López Obrador de siempre ha sido hombre de pleito. Así entiende la política y así ha transitado desde un lugar tan remoto como Macuspana para llegar a Palacio Nacional. Sus pleitos han sido la constante. Y ahora como presidente de todos los mexicanos le da por pelearse con los órganos autónomos, con el INE, con la Corte, con el Tribunal Electoral, con importantes empresas hispanas, con sus adversarios, con los medios, con las organizaciones de la sociedad civil, con las feministas, con los padres de niños con cáncer, con toda una constelación de nombres a quienes él llama por igual mercenarios, golpistas, conservadores. En la más reciente edición echó pleito a la canciller de Panamá, al Gobierno español y a varias empresas a las que acusó de pillos, sin prueba o denuncia de por medio.
Se supone que un presidente no tiene enemigos, tampoco amigos, porque la investidura y el poder que le acompaña obliga a mantener distancia de las pasiones, tarea imposible en López Obrador, quien personifica, para bien y para mal, la pasión en su mayor intensidad. No muy distinta a López Portillo, pero eran otros tiempos y otro el régimen político; además, las pretensiones de su proyecto ni por mucho alcanzan a las de la llamada cuarta transformación, en referencia a la etapa que sigue de la Independencia, la Reforma y la Revolución.
Todos los pleitos del presidente son serios y a considerar, pero ninguno peor que el pleito que trae con la legalidad; y, por lo visto, los senadores de su propio partido no advierten que el mandatario tiene límites, que su embestida al margen de la ley contra un periodista no es asunto de la persona agredida, sino de todos, por dos consideraciones: un presidente que se desentiende de la ley en aras de la defensa de su propio proyecto conduce, inevitablemente, a la ruptura del orden legal y constitucional; combatir la libertad de expresión por medios ilegales por el hombre más poderoso del país representa una afrenta mayor al sistema democrático y al régimen de libertades.

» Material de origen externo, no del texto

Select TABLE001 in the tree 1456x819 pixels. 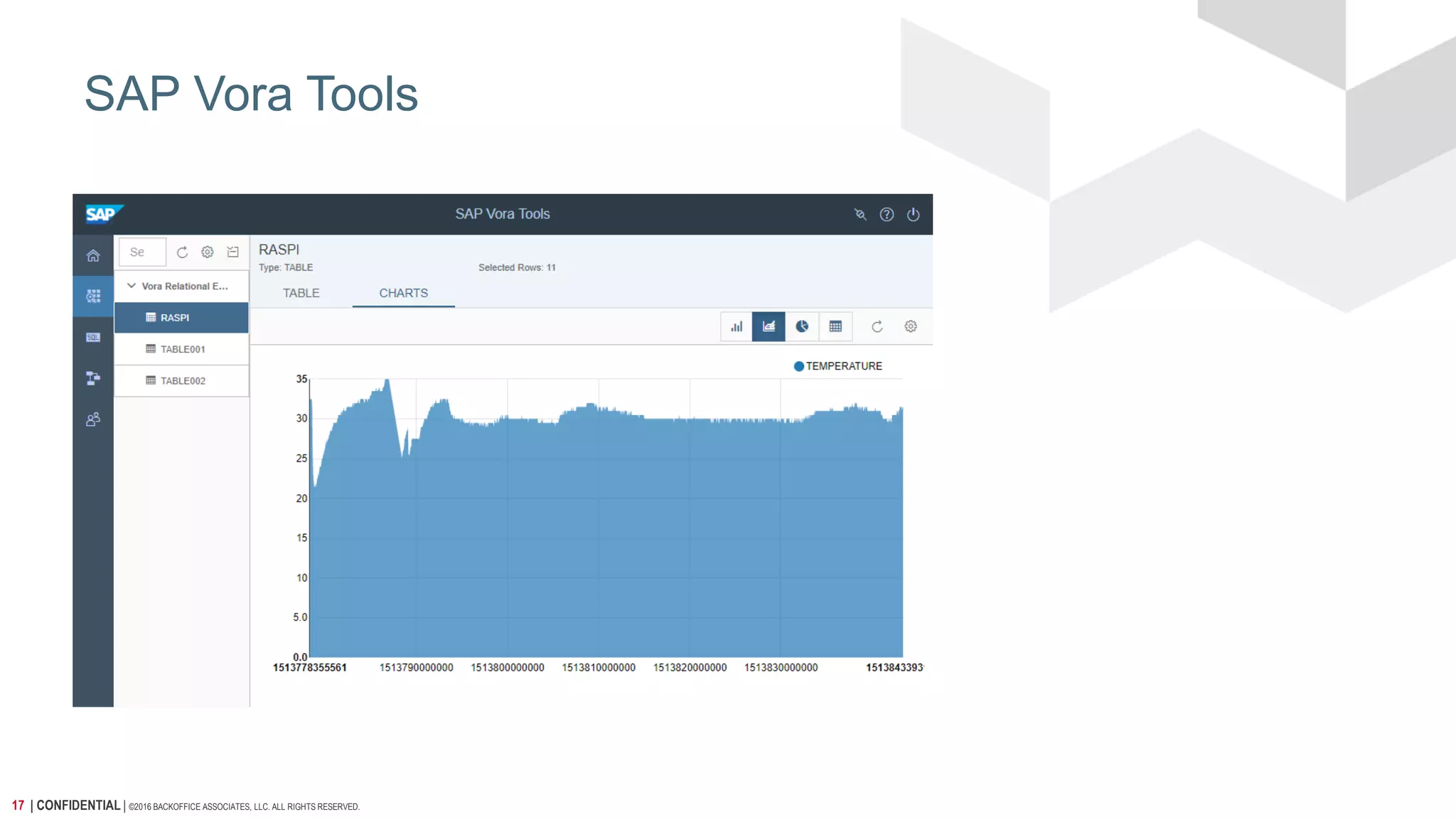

Tampoco puede reñir a costa de la legalidad. Decir que él personifica a la nación es una ofensa a la razón y la base para una construcción totalitaria. Bajo esta premisa estar contra el presidente es traición.
Como tal, su pleito es con la democracia y con el régimen constitucional. La Consejería Jurídica debió decirle que el INAI no puede atender su exigencia de que se investigue y se dé a conocer la información personal protegida por la ley. El presidente podrá invocar la más seria de las agresiones a su proyecto histórico por el más perverso de sus enemigos, pero esa no es razón para que las autoridades le concedan lo que la ley no da derecho, ni a él ni a las mismas autoridades a las que solicita la información.
El presidente ha hecho de su embestida contra la libertad de expresión un ridículo intento de victimización. Por impulso, impericia y desdén a sus colaboradores incurrió en una conducta ilegal al dar a conocer los infundados ingresos del periodista Carlos Loret. No importa el aval de los gobernadores afines o de sus correligionarios en el Senado, se cometió una falta grave y lo peor que puede hacerse es echar montón con la absurda tesis de que los reportajes que motivan el enojo son la embestida de los conservadores en búsqueda de proteger sus privilegios.
El presidente degrada la palabra y como es su inclinación por el pleito hay insulto, hay descalificación y, ahora, victimización. Es el hombre más poderoso del país, con inigualables recursos de poder, además dispuesto a actuar en los márgenes de la legalidad. Los factores de contención de la democracia actúan con temor y timidez, lo que propicia la convicción de que se está en lo cierto o que no hay mucho qué perder porque no hay oposición. Sin embargo, la legalidad no admite coartadas. Se cumple y se acata, no se puede invocar un valor superior como la justicia o la legítima defensa ante el supuesto golpismo conservador.
La polarización ya no se dirime en el veleidoso terreno de la política. Se ha trasladado al espacio de la legalidad. Para desgracia de López Obrador y del país, su actuar, particularmente el de los últimos días lo expone y deja al descubierto el peor lugar en el que se pudiera estar: su desprecio por la legalidad.